Each entry should be copied as it stands, leaving the pictures behind.

-------------------------

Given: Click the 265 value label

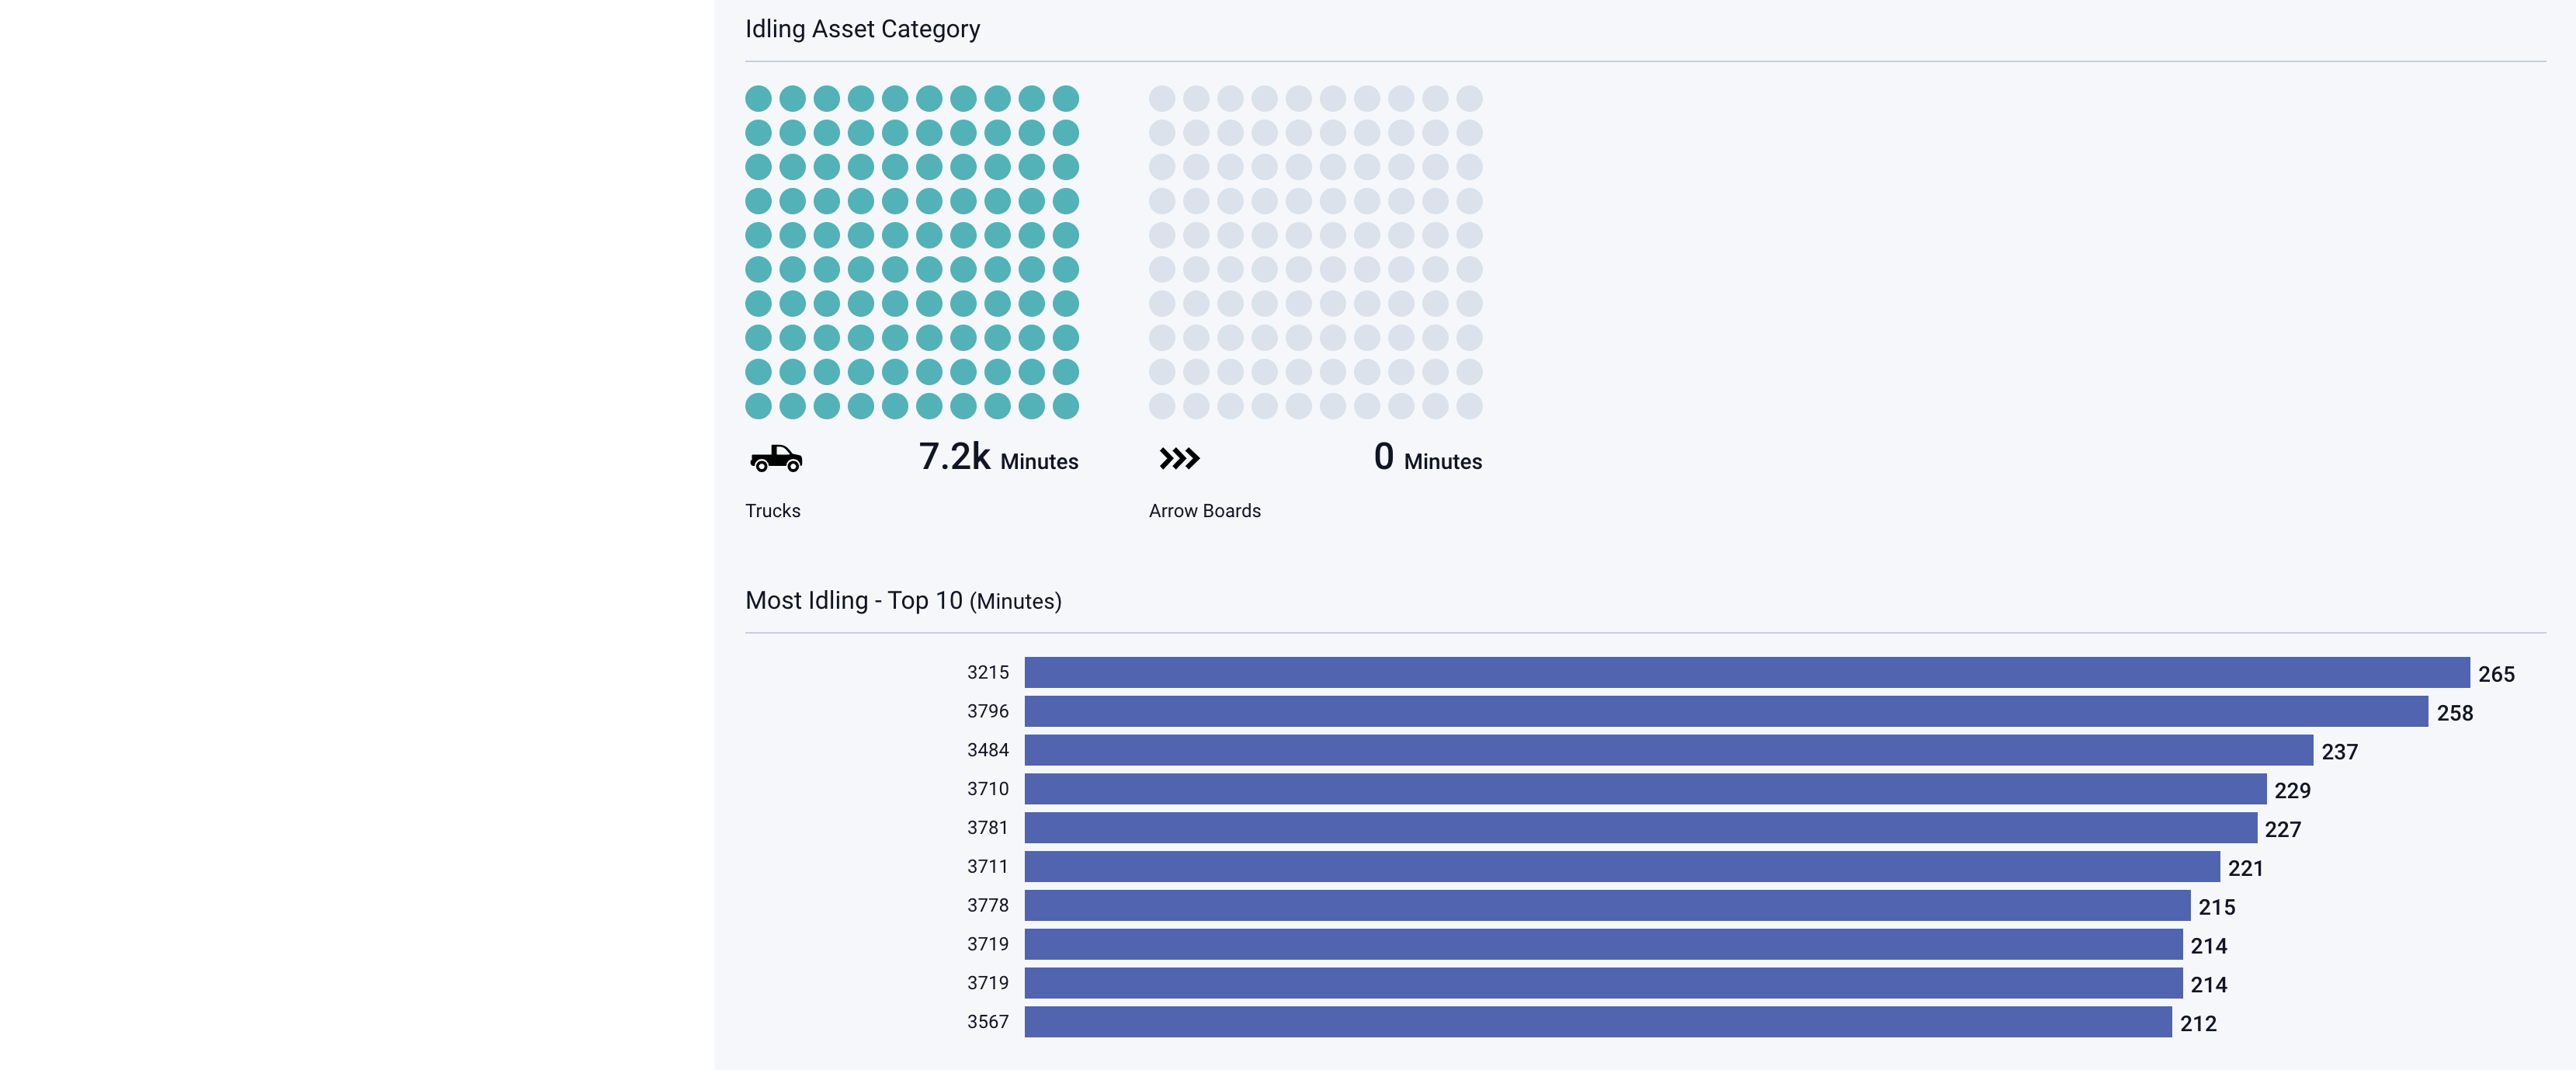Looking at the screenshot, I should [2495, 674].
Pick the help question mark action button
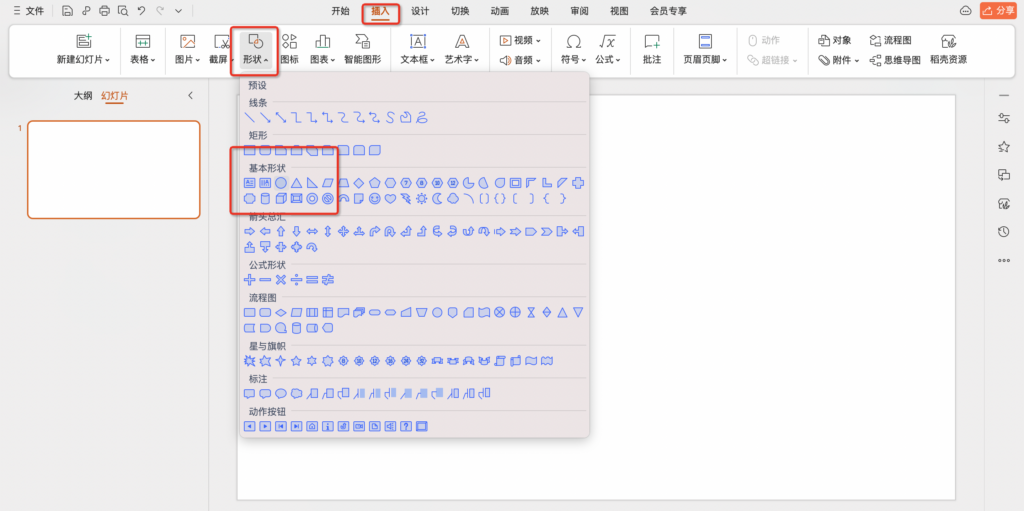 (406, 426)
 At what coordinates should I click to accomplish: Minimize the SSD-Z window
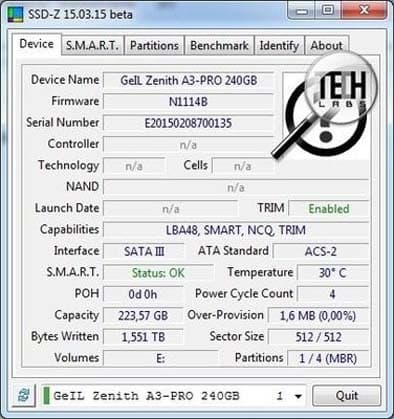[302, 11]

-------------------------

SOLVED PROBLEM —
Given: Click the 265 value label

Looking at the screenshot, I should [2495, 674].
Pick the help question mark action button
 (406, 426)
 At what coordinates should I click to accomplish: Minimize the SSD-Z window
[302, 11]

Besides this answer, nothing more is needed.